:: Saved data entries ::
——

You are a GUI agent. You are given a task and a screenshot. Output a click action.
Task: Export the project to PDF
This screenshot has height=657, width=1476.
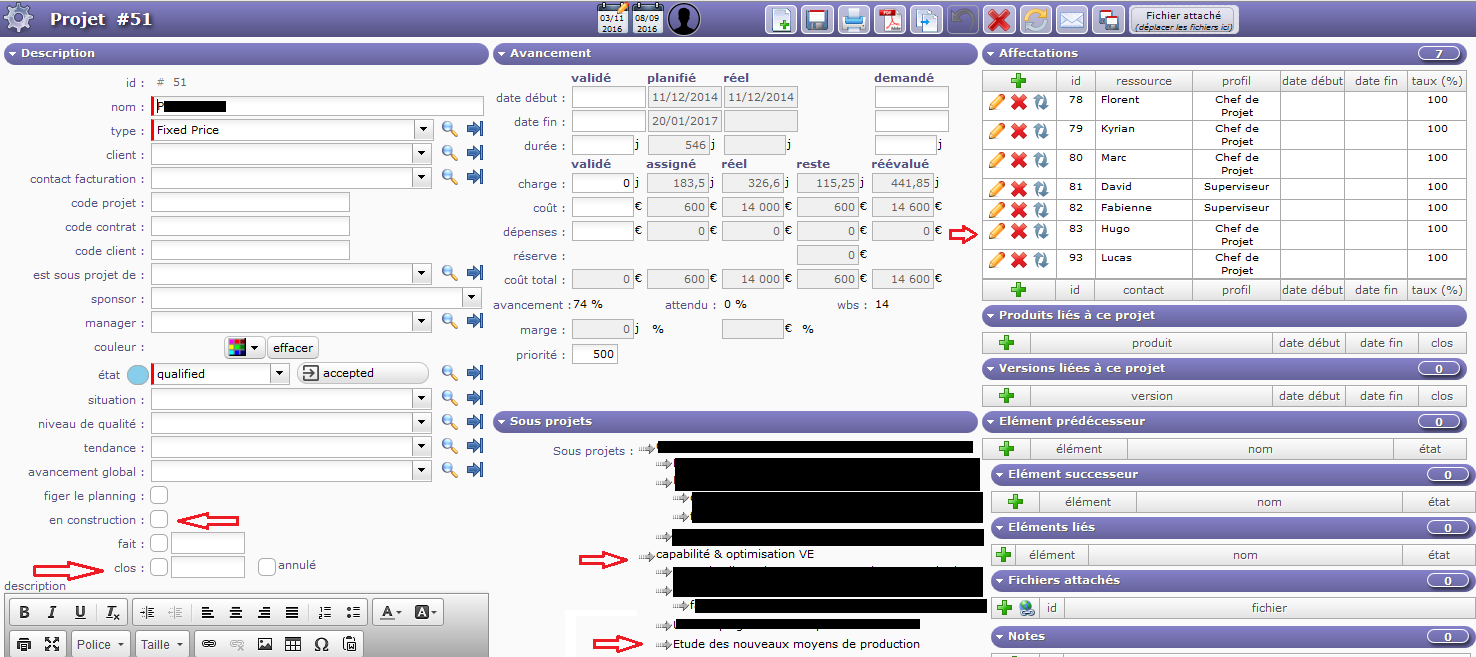pos(890,19)
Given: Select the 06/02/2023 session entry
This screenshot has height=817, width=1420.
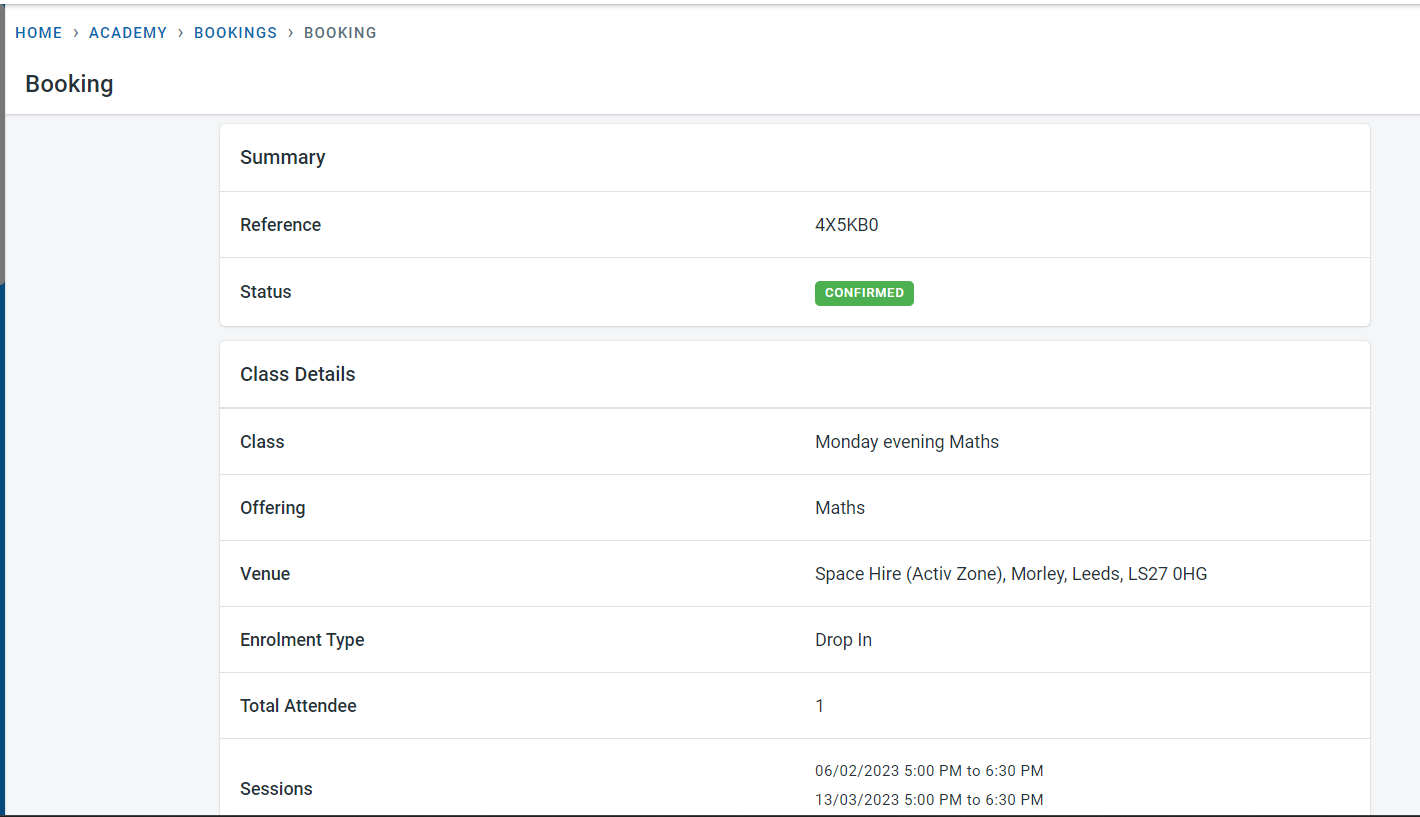Looking at the screenshot, I should click(x=928, y=771).
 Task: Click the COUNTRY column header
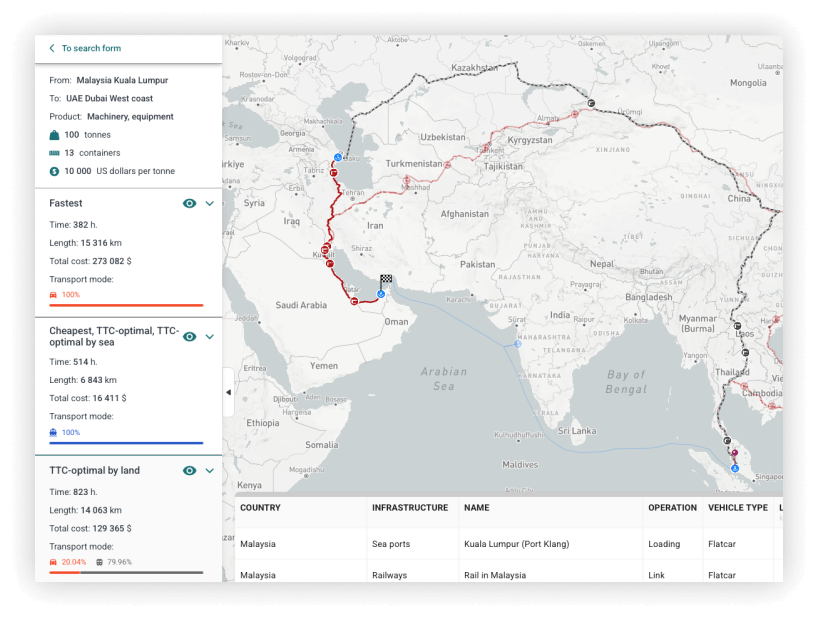click(261, 507)
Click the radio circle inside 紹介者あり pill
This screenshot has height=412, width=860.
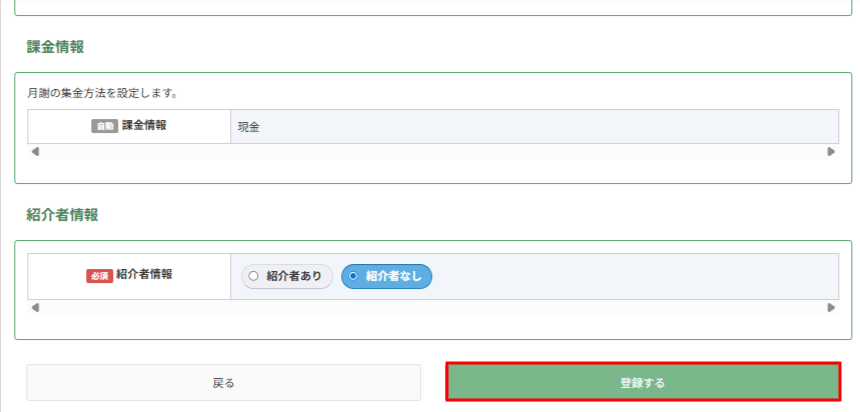pyautogui.click(x=253, y=276)
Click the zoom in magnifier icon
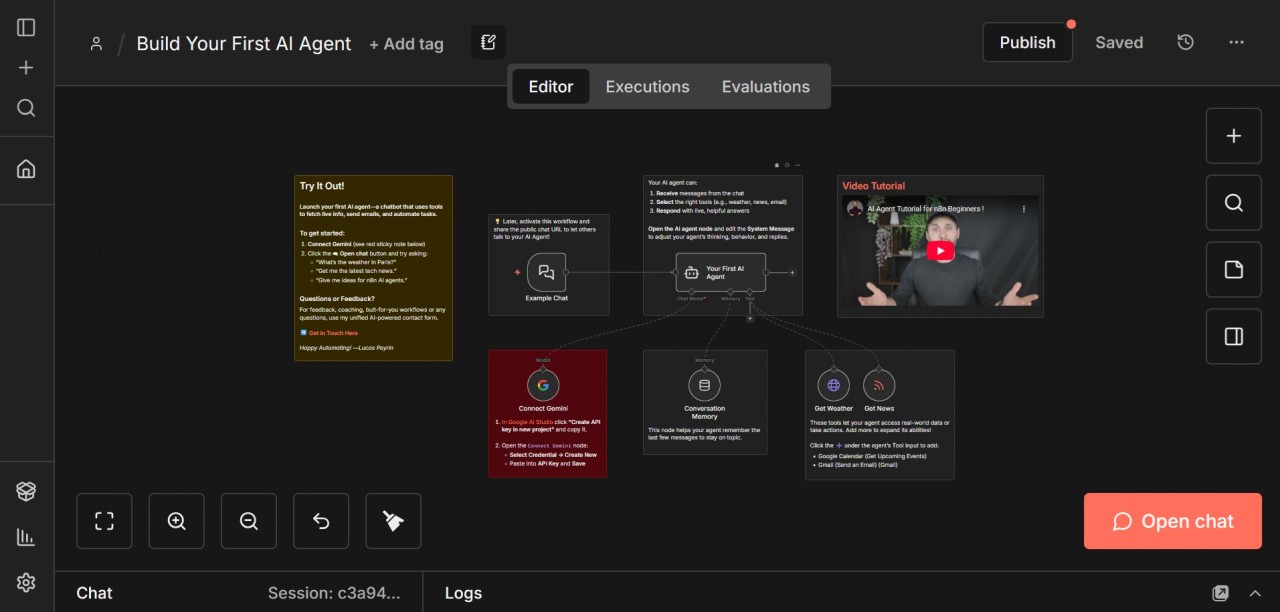 [x=177, y=521]
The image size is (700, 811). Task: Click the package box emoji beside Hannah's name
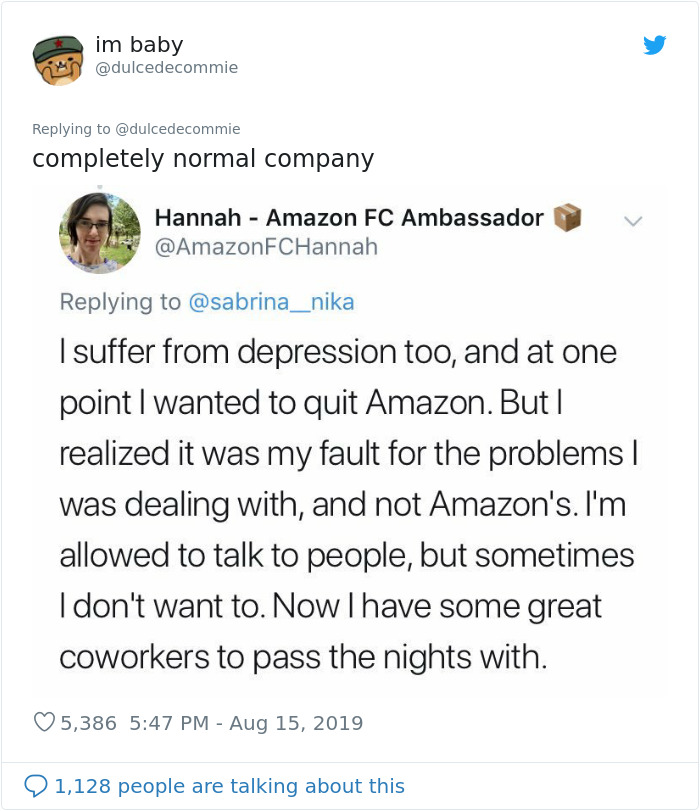click(570, 217)
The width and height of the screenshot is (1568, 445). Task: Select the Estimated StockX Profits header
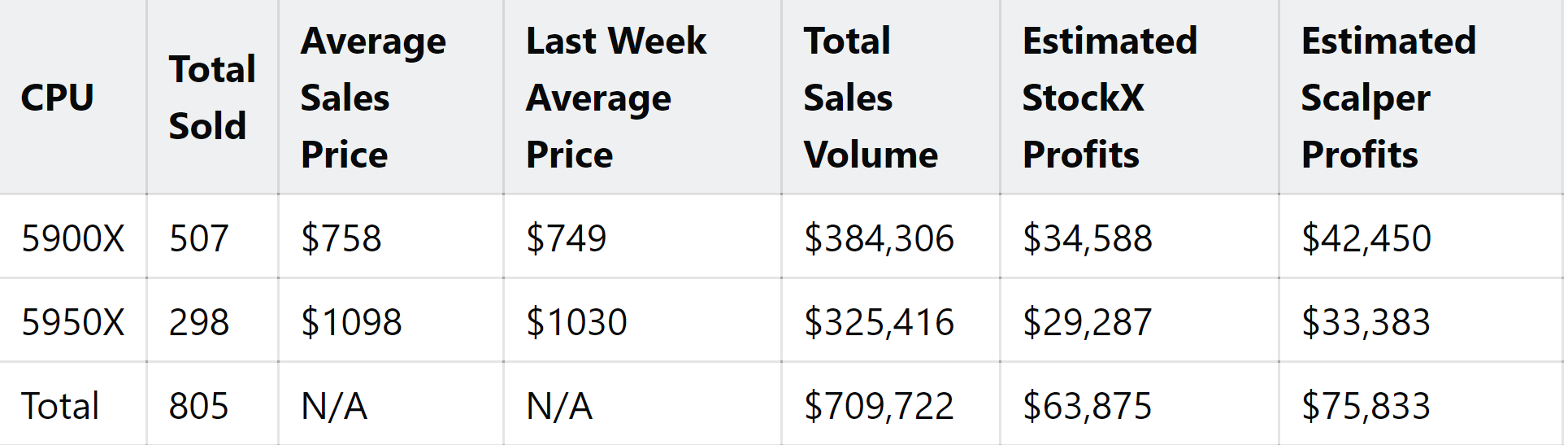tap(1110, 98)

——

Retype every entry above exactly and, please, skip the pictures.

:: The completed task ::
You are a GUI agent. You are given a task and a screenshot. Output a click action.
Task: Export the project to PDF
This screenshot has height=657, width=1476.
pos(890,19)
Given: Select the 06/02/2023 session entry
This screenshot has height=817, width=1420.
Looking at the screenshot, I should click(x=928, y=771).
 Task: Click the COUNTRY column header
click(261, 507)
Click the radio circle inside 紹介者あり pill
This screenshot has height=412, width=860.
pyautogui.click(x=253, y=276)
Click the zoom in magnifier icon
 [x=177, y=521]
The image size is (700, 811). Task: Click the package box emoji beside Hannah's name
click(570, 217)
The width and height of the screenshot is (1568, 445). Task: Select the Estimated StockX Profits header
tap(1110, 98)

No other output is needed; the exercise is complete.